The full set of records below is to be reproduced without a single alteration.

▼

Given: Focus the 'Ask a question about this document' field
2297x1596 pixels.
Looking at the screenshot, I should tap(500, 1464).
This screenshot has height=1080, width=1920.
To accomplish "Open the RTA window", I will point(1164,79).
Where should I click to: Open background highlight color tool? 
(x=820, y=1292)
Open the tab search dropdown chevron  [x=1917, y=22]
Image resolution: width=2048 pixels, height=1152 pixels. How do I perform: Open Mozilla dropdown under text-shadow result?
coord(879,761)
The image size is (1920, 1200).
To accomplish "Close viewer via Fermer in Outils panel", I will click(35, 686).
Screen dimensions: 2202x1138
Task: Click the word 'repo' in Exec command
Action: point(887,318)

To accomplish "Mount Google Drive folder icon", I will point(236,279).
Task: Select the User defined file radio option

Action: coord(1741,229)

▲

- _SOLUTION TO THE PROBLEM_:
Given: Focus the 'Ask a question about this document' field
2297x1596 pixels.
Looking at the screenshot, I should tap(500, 1464).
This screenshot has height=1080, width=1920.
To accomplish "Open the RTA window", I will point(1164,79).
Where should I click to: Open background highlight color tool? 
(x=820, y=1292)
Open the tab search dropdown chevron  [x=1917, y=22]
Image resolution: width=2048 pixels, height=1152 pixels. How do I perform: Open Mozilla dropdown under text-shadow result?
coord(879,761)
The image size is (1920, 1200).
To accomplish "Close viewer via Fermer in Outils panel", I will click(35, 686).
Screen dimensions: 2202x1138
Task: Click the word 'repo' in Exec command
Action: point(887,318)

To accomplish "Mount Google Drive folder icon", I will point(236,279).
Task: Select the User defined file radio option

Action: coord(1741,229)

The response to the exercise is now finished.